Exercise aim: Search the records for "computer" and copy each line that holds it.
[Opening Records supplied section]
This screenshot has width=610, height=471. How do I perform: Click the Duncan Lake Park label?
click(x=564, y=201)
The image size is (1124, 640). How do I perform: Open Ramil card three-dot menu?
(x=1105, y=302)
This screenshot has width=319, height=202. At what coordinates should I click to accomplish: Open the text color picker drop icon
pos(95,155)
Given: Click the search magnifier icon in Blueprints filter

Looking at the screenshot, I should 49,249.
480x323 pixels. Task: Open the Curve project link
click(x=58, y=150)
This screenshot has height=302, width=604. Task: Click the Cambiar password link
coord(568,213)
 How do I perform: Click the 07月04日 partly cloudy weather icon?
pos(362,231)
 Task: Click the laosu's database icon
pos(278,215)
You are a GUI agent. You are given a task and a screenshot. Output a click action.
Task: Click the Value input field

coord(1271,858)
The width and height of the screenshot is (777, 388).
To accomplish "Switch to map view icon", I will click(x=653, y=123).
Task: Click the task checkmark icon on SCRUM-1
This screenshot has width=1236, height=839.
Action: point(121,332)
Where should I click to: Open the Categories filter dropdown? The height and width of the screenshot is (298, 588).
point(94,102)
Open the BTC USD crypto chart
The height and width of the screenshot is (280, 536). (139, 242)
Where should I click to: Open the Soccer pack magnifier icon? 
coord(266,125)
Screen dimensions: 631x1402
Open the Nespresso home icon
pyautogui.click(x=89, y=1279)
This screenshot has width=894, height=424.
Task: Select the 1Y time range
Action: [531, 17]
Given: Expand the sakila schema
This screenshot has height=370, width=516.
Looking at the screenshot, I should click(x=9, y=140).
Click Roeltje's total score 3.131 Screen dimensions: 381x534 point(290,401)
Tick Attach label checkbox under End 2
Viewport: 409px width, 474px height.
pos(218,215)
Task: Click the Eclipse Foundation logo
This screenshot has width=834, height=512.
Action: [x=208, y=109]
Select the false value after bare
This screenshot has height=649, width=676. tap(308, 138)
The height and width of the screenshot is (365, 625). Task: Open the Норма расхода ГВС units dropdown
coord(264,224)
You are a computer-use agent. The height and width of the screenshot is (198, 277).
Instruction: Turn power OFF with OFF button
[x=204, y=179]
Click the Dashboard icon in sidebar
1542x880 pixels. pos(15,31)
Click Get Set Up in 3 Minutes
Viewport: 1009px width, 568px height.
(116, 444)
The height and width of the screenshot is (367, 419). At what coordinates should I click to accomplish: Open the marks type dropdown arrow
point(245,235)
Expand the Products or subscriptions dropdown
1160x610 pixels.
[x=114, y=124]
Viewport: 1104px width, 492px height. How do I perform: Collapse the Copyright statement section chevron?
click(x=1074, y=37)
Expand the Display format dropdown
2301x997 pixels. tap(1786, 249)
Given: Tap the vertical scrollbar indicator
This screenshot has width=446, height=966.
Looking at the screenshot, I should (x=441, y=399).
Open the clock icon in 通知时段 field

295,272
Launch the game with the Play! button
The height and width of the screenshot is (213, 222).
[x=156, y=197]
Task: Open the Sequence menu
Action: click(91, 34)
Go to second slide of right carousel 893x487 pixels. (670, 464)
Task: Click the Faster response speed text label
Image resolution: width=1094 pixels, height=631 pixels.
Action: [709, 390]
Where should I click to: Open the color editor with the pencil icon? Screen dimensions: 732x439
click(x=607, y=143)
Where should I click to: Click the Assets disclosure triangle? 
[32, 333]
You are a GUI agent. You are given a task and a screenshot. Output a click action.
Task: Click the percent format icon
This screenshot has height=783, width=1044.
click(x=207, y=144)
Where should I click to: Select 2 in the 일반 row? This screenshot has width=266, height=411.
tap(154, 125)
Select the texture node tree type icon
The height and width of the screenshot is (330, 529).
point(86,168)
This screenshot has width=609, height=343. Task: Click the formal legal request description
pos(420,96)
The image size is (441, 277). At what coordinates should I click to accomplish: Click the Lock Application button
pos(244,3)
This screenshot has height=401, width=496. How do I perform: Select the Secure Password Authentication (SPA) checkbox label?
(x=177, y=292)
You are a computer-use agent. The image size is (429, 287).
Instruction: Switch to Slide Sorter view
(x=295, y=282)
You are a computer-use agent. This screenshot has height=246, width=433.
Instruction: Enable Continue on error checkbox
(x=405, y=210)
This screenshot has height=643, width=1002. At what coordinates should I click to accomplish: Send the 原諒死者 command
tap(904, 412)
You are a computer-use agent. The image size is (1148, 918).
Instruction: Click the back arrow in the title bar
[Closing Records supplied section]
Exercise result:
You are a computer-use agent. The height and width of the screenshot is (198, 277).
You are a computer-use agent. The image size is (429, 287).
You are a computer-use agent. This screenshot has height=246, width=433.
You are a computer-use agent. The image size is (1148, 918).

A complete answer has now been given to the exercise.